Wchodząca dziś na Polski rynek książka Ekke Overbeeka „Maxima Culpa. Jan Paweł II wiedział”, zawiera mocne i w dużej mierze nieuprawnione oskarżenia wobec papieża Wojtyły.
Holenderski dziennikarz próbuje dowieść, że Jan Paweł II już od czasów kiedy był metropolitą krakowskim tuszował pedofilię wśród księży i taką linię zachował podczas całego pontyfikatu. Książka pisana jest pod z góry ustalone tezy, a jej autora cechuje brak warsztatu historycznego i niemal kompletny brak krytycyzmu wobec źródeł wytworzonych przez komunistyczną SB. Autor zupełnie pomija fakt, że to właśnie Jan Paweł II był pierwszym papieżem, który rozpoczął systemową walkę z seksualnymi nadużyciami duchownych, i to w skali całego świata.

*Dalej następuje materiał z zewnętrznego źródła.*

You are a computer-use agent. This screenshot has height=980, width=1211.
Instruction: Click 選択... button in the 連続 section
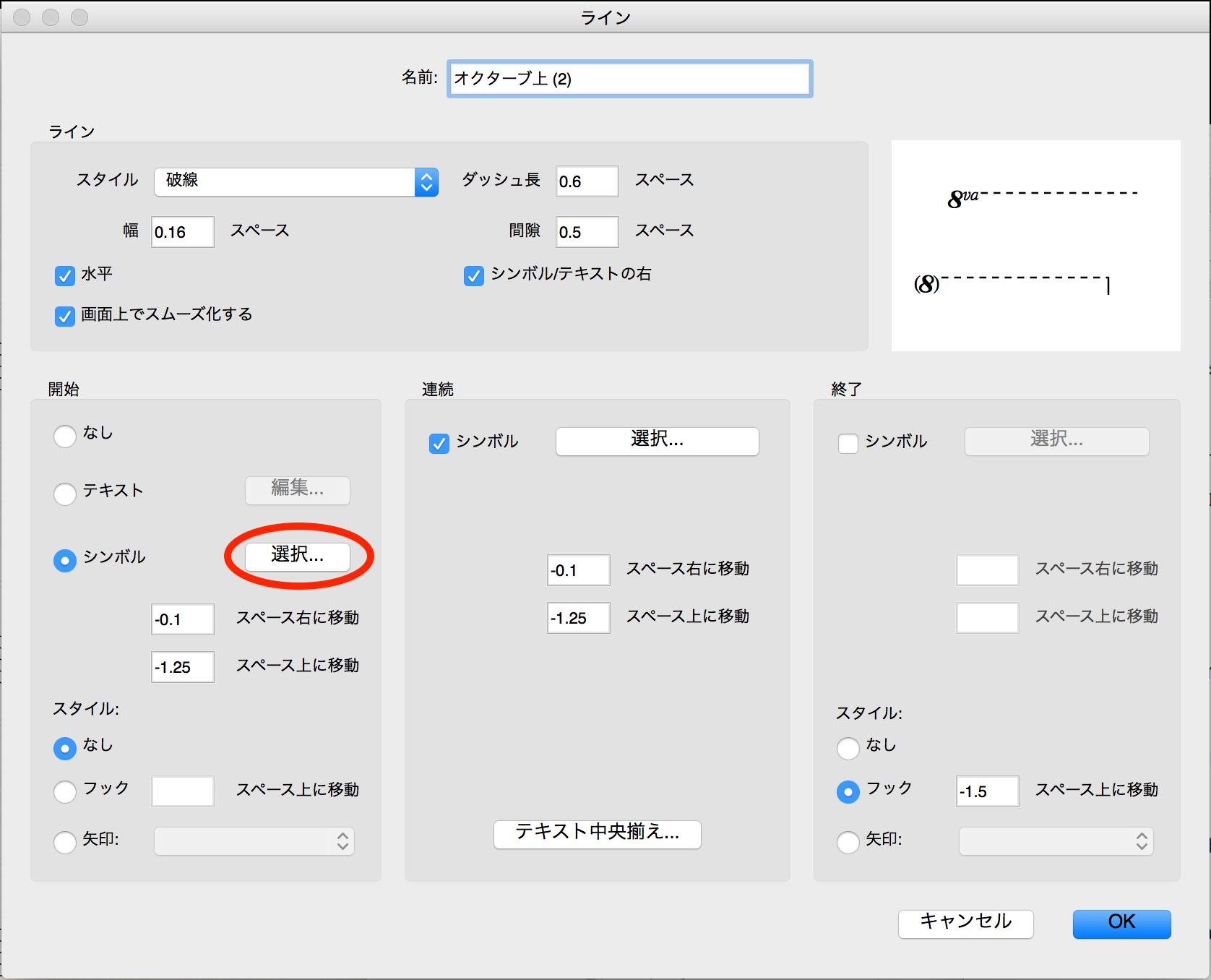[657, 441]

W pierwszej części „Maxima culpa” Ekke Overbeek stawia tezę, że Jan Paweł II choć z problemem pedofilii wśród księży zetknął jako metropolita krakowski, to w początkach swego pontyfikatu udawał, że problem ten nie jest mu znany. Dlatego - jak tłumaczy autor - rozpoczął od złagodzenia Kodeksu Prawa Kanonicznego z 1983 r. w takim kierunku, by ograniczyć kary dla sprawców przestępstw na tym tle. Tymczasem sprawa ta jest znacznie bardziej skomplikowana i wynikała ze zmian jakie zaszły w Kościele powszechnym po Soborze Watykańskim II. Nowy Kodeks Prawa Kanonicznego, przygotowywany był od czasów soboru za Pawła VI, kiedy skala problemu nie była jeszcze rozpoznana, a świadomość przestępstw pedofilii w Kościele była niewielka. Podkreślano natomiast potrzebę decentralizacji Kościoła i przekazywania wielu kompetencji ze Stolicy Apostolskiej do diecezji. Silna też była tendencja do bardziej „duszpasterskiego” niż „prawno-kanonicznego” podejścia. Dlatego w kanonie 1395 znalazł się bardziej ogólny – w stosunku do kodeksu z 1917 roku – zapis mówiący, że duchowny, który wykroczył przeciwko szóstemu przykazaniu Dekalogu z osobą małoletnią poniżej lat szesnastu, „powinien być ukarany sprawiedliwymi karami, nie wyłączając w razie potrzeby wydalenia ze stanu duchownego”. Nie było tam natomiast szczegółowego wyliczenia możliwych kar, decyzję w ich sprawie pozostawiono ocenie biskupa, który na szczeblu lokalnym miał się zajmować sprawą. Niemniej, była mowa o możliwości wydalenia ze stanu duchownego.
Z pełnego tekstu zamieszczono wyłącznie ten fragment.